PROBLEM DESCRIPTION. From the overview of commercial real estate in NCT, output the passage word for word, beginning at the words "How to read" and stopping after "industrial and retail.".

#### DOCUMENT SECTION

Commercial Real Estate in NCT

The dashboard shows a big picture of the region’s built space. Right now it totals about 3.26 billion sq ft spread across roughly 47,000 buildings, with an average size near 69,000 sq ft per building. That means the market is dominated by many mid-to-large facilities rather than lots of tiny ones.

Where the space sits. The map highlights which counties hold the most space—darker shades = more total square footage. A few counties clearly carry a larger share of the region’s buildings and floor area, forming the core of activity, while others play a smaller supporting role.

What kinds of buildings dominate. The mix is led by Industrial (distribution and warehouse-type space) and Multi-Family (apartments). These two categories account for the biggest slice of total space. Office and Retail are also sizable contributors, while Health Care and Specialty uses appear smaller but still meaningful. Within each type, a handful of subtypes carry most of the weight—for example, apartments within Multi-Family, distribution/warehouse within Industrial, and hospitals within Health Care.

How buildings are shaped. The bubble chart compares total space (left-to-right) with average height in stories (bottom-to-top).

  • Industrial and Retail bubbles sit far to the right but lower on the chart: very large footprints, usually low-rise.
  • Multi-Family and some Office bubbles sit higher: taller buildings that stack space vertically.
  • Health Care and Specialty tend to be smaller overall, with height and size varying by subtype.

When they were built. The timeline shows the biggest wave of construction in the 2000s, with strong growth in the 1990s and a slower 2010s–2020s period. That pattern fits what you’d expect post-recession and into the pandemic years. A small “Unknown” bar reflects records without a reliable build year.

What this means at a glance.

  • The region’s economy leans heavily on logistics/industrial space and housing (apartments), with office/retail supporting that base.
  • The form factor is mixed: lots of wide, single- to mid-story buildings for industrial and retail, and taller structures where people live or work (apartments and offices).
  • The 2000s boom left a large stock of relatively newer buildings; the most recent decade adds space, but at a slower pace.

How to read changes by place or type. Look for counties that darken on the map and check which property types rise in the table for those places. If a county’s bubble for Industrial sits far right on the size-vs-height chart, it’s a logistics-heavy county; if Multi-Family sits higher, it’s adding more vertical residential space.

In short: a logistics- and housing-led market, built out most strongly in the 1990s–2000s, with taller space concentrated in apartments and some offices, and large, low-rise footprints in industrial and retail.

########
#### THE DATA

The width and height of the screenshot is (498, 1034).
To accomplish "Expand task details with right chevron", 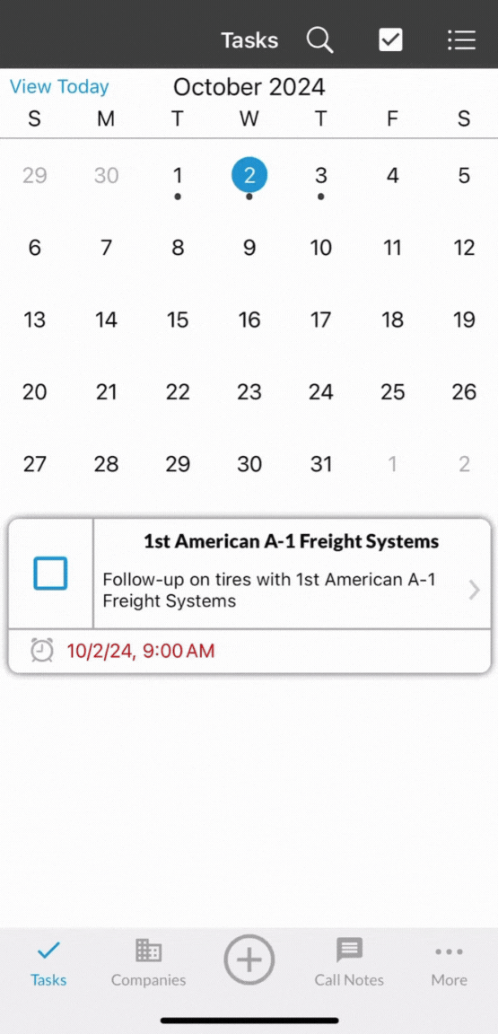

########

RESULT FOR THIS EXERCISE.
How to read changes by place or type. Look for counties that darken on the map and check which property types rise in the table for those places. If a county’s bubble for Industrial sits far right on the size-vs-height chart, it’s a logistics-heavy county; if Multi-Family sits higher, it’s adding more vertical residential space.

In short: a logistics- and housing-led market, built out most strongly in the 1990s–2000s, with taller space concentrated in apartments and some offices, and large, low-rise footprints in industrial and retail.